═════ Excerpted text
FIG. 10 illustrates the locations of the flat panel speakers in a
passenger cabin, in this case, an automobile.
FIG. 11 illustrates the integration of flat panel speaker with an
active noise reduction system.
FIG. 12 illustrates the installation of piezoelectric loud speakers
in aircraft cabin trim.
DETAILED DESCRIPTION OF THE INVENTION
All speaker systems require some form of amplifier. The present
state of the invention utilizes a system illustrated in the block
diagram of FIG. 1. The audio signal 1 is fed into a linear
amplifier 2 that provides the signal "boost" or amplification. The
output of the amplifier 2 is fed into a 17-to-1 transformer 3 to
increase the voltage swing at the piezoelectric element 4. This is
necessary since the displacement in the piezoelectric is directly
related to the applied electrical potential.
FIG. 2 illustrates the assembly of the piezoelectric speaker module
with built in damping material. The piezoelectric element 5 is
applied directly to the surface to be excited Damping material 7 is
then placed in proximity to the piezoelectric element, in this case
a panel diaphragm. Preferably, the piezoelectric element is
surrounded by damping material 7. Placing the damping material in
proximity to the piezoelectric element has two benefits. It
provides a reduction in the structural resonances in the surface
the piezoelectric is applied to, and it insulates the high voltage
used to drive the piezoelectric from the outside world. This is
important to avoid electrical shock due to the high voltages
applied to the piezoelectric. The audio amplifier is potted in a
box 8 with thermally conductive epoxy. This not only protects the
electronics from the environment, but it also provides good
distribution of the heat load from the audio amplifier, and
prevents possible electrical shock. A cover 9 for substantially
covering the electronics is placed over the electronics box
providing a final seal of the unit from the outside world. The
positive and negative power terminal 10,11 and the positive and
negative audio signal terminals 12,13 are shown extending outside
the box. The mass of the lid and the electronics box, mounted to
the damping material is basically a load on a spring, which can be
tuned to add damping at the fundamental resonance of the
structure.
══════════
▶ _Problem statement_: Repeat the part of the piezoelectric speaker text from "FIG. 10 illustrates" to "aircraft cabin trim." word for word.
═════ Given data
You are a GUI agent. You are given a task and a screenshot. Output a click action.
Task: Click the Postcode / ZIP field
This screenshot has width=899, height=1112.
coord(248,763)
══════════
▶ _Completed task_:
FIG. 10 illustrates the locations of the flat panel speakers in a
passenger cabin, in this case, an automobile.
FIG. 11 illustrates the integration of flat panel speaker with an
active noise reduction system.
FIG. 12 illustrates the installation of piezoelectric loud speakers
in aircraft cabin trim.